- [Problem requirements]:
Repeat every line of the data exactly; no picture belongs in the copy.

- [Records for the exercise]:
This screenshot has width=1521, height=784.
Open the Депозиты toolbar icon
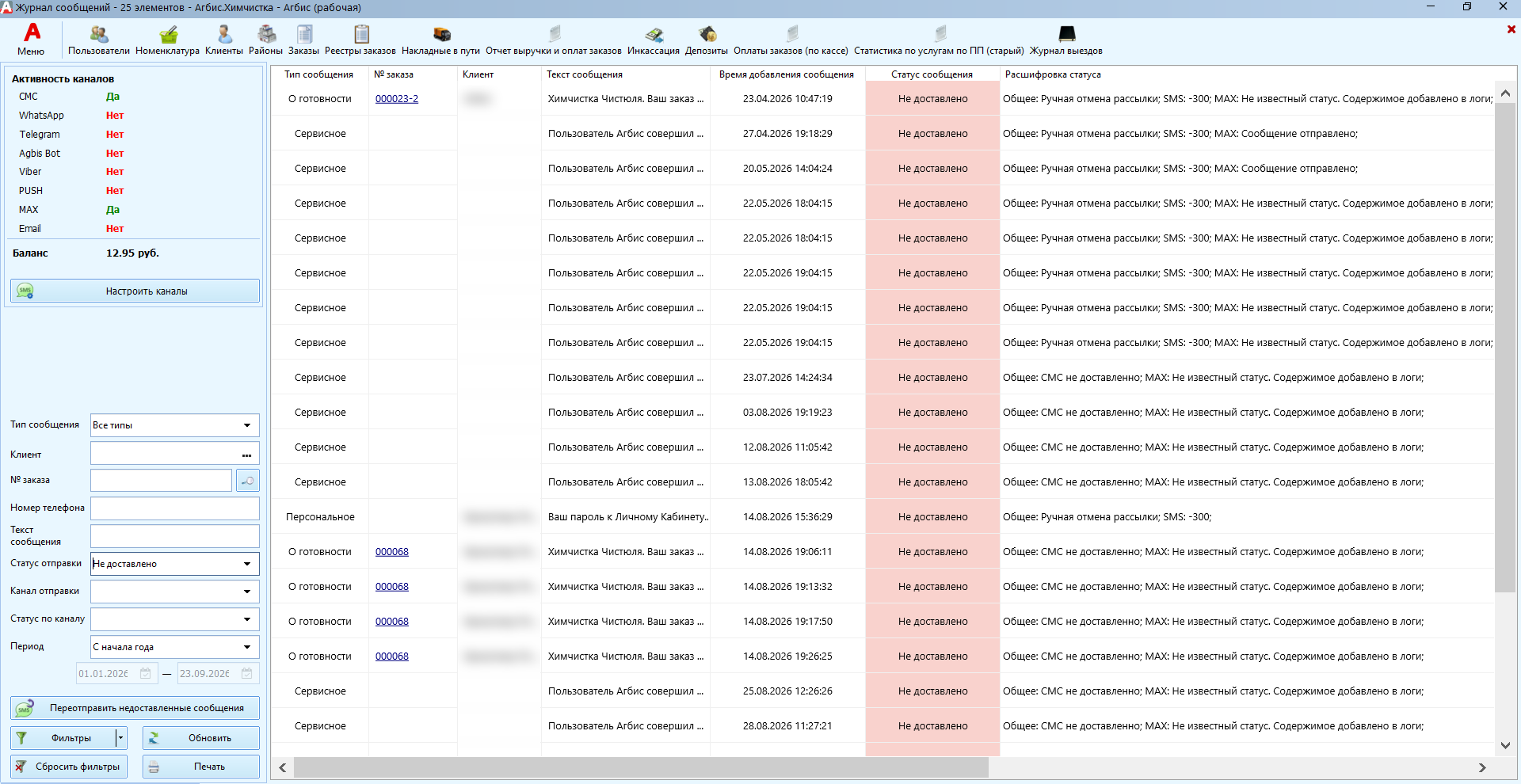[707, 40]
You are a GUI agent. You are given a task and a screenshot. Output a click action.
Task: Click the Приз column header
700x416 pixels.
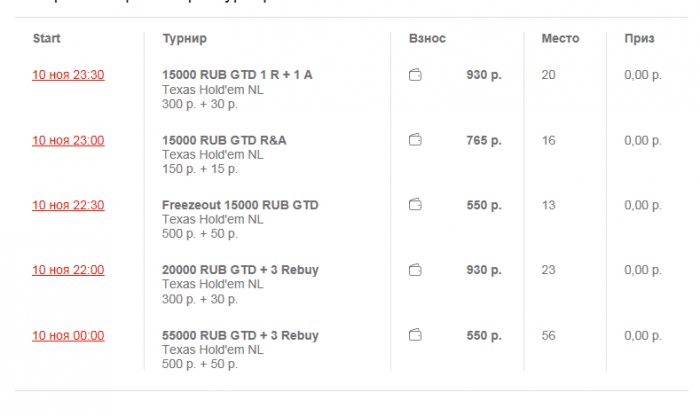point(639,39)
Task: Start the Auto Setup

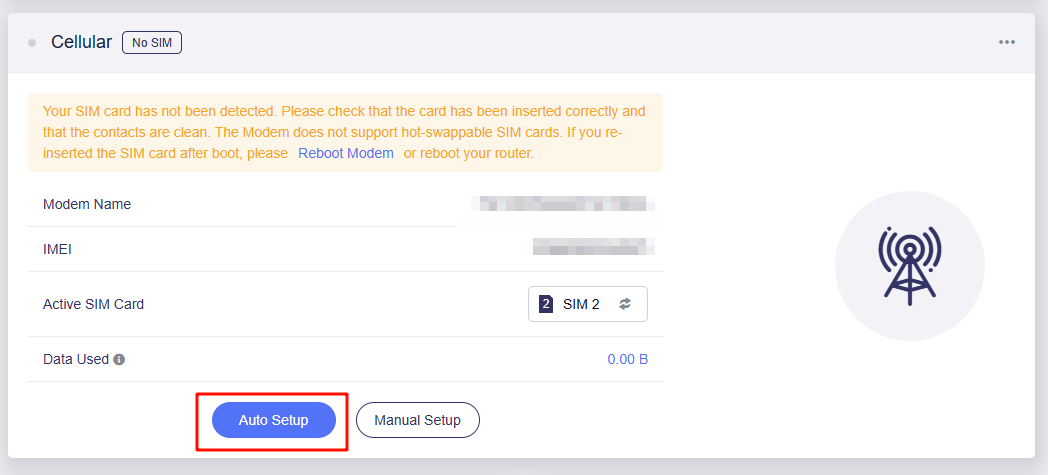Action: click(273, 420)
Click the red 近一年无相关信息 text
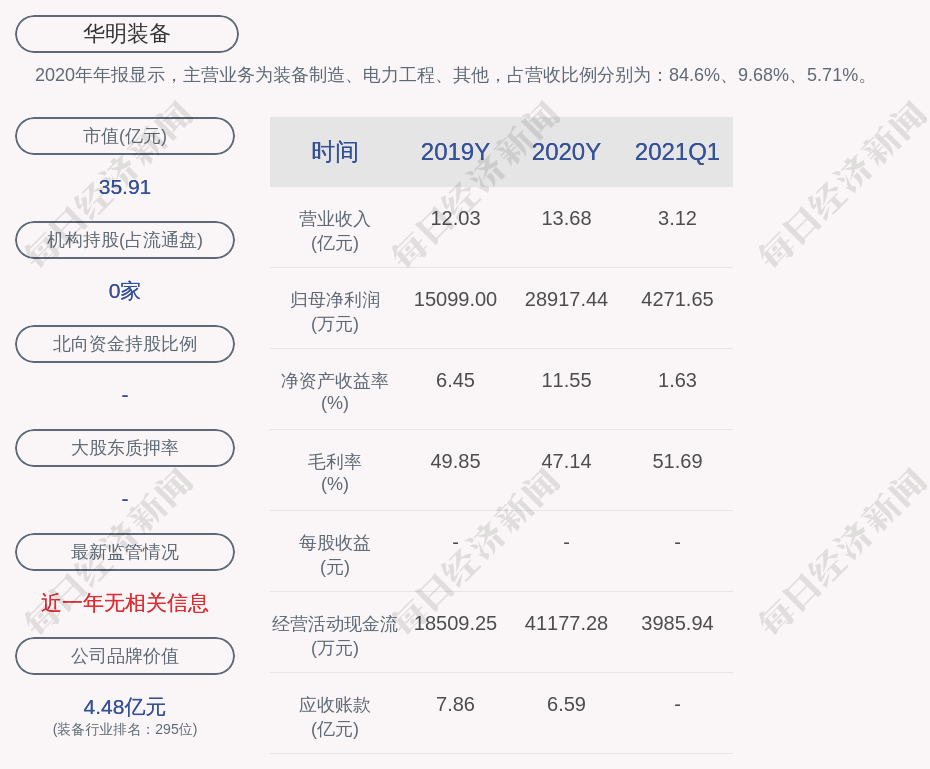930x769 pixels. [x=125, y=603]
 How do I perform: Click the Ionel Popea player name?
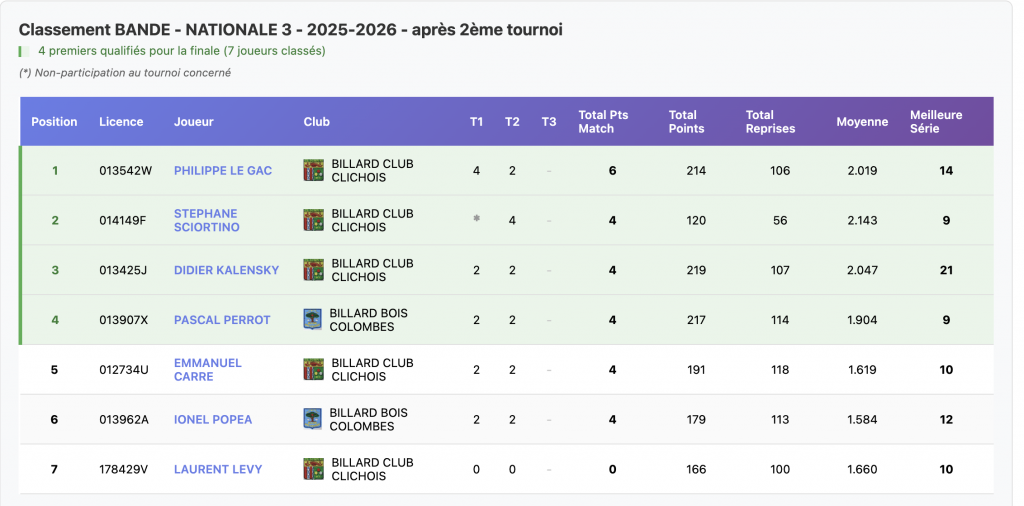click(x=213, y=420)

- [Solution to this problem]:
This screenshot has width=1521, height=784.
Open the Депозиты toolbar icon
[707, 40]
You are a GUI agent. You are given a task and a screenshot. Output a click action.
Task: Click the Приз column header
700x416 pixels.
point(639,39)
Task: Start the Auto Setup

Action: click(273, 420)
Click the red 近一年无相关信息 text
930x769 pixels. [x=125, y=603]
 How do I perform: Click the Ionel Popea player name?
click(x=213, y=420)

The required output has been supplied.